2\. That's a kludge, I haven't really found a good general solution. I have a
standard directory structure for projects, and use a central Mercurial
versioning system to share code between computers. I use 3-4 editors/IDEs,
generally based on which editor has best support for that particular language.
At the moment I use NetBeans for JavaScript and Ruby, Xcode for Go and
Objective-C, TextWrangler for configuration, scripts etc. and Emacs when on
Linux. Builds are generally shell or Ruby scripts.

3\. Manually. IM is generally turned off, I enable it only for specific
conversations by appointment. Leaving it on constantly gives too many
interruptions to get anything done.

4\. I have a Mac mini hooked up to the TV and hi-fi to handle all media. A
Linux server provides a few TB media storage. (But this is entertainment, I
don't use media for anything related to productivity.)

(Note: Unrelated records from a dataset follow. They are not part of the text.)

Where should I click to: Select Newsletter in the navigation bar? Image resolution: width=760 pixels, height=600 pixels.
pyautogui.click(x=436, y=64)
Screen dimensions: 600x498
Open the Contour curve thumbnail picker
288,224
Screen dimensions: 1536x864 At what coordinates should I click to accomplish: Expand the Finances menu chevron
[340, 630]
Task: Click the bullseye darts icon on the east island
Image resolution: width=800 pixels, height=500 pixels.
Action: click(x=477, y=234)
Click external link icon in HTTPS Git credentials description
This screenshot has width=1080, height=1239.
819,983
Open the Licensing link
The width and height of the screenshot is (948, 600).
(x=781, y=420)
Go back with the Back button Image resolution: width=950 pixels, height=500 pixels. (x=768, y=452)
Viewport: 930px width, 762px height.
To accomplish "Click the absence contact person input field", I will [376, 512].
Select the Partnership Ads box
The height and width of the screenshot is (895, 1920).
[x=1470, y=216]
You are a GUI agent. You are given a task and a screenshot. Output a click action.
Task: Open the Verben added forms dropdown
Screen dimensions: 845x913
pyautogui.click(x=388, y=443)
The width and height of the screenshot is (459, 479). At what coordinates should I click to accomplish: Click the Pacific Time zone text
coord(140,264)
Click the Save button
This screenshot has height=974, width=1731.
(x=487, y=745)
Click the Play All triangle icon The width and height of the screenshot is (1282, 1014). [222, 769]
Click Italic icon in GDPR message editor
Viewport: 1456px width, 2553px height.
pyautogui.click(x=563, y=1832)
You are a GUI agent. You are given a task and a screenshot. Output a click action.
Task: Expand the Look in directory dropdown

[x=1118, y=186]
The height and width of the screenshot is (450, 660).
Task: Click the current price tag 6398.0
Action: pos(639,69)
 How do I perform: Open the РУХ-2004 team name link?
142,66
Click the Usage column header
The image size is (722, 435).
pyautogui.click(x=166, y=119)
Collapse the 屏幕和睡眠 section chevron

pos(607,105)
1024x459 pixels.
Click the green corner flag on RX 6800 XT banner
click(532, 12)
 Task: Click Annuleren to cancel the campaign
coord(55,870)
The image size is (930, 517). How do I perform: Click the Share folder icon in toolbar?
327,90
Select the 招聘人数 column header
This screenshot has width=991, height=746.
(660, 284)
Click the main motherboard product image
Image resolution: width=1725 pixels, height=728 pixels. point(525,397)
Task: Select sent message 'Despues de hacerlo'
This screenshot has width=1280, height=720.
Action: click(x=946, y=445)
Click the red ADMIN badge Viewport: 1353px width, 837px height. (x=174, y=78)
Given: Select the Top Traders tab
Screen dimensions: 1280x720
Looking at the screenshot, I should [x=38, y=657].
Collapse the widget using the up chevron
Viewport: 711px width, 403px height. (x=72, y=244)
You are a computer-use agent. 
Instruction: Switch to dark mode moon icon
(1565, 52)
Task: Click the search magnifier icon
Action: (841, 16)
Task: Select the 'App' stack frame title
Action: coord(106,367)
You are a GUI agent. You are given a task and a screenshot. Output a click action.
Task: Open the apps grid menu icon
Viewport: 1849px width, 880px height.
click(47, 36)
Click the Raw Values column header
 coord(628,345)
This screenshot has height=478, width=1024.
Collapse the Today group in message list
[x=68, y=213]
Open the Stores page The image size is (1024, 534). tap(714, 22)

5\. All locally. I use a software called CrashPlan which autobackups my two
Apple laptops to a central Linux server. On the server rsnapshot runs as a
cron job for daily/weekly/monthly backups to an external disk. I would like an
offsite or web snapshot as well - I might consider something like Mozy.com for
a small subset of the most important data.

6\. In general: Whatever is simplest and cheapest. For mail and calendar,
that's cloud based (Gmail and Google calendar), which also takes care of
reconciling. For code, documents and accounting, it's local. Code is shared
through Mercurial, documents through a shared folder on the local network.
Backups are local mostly due to cost.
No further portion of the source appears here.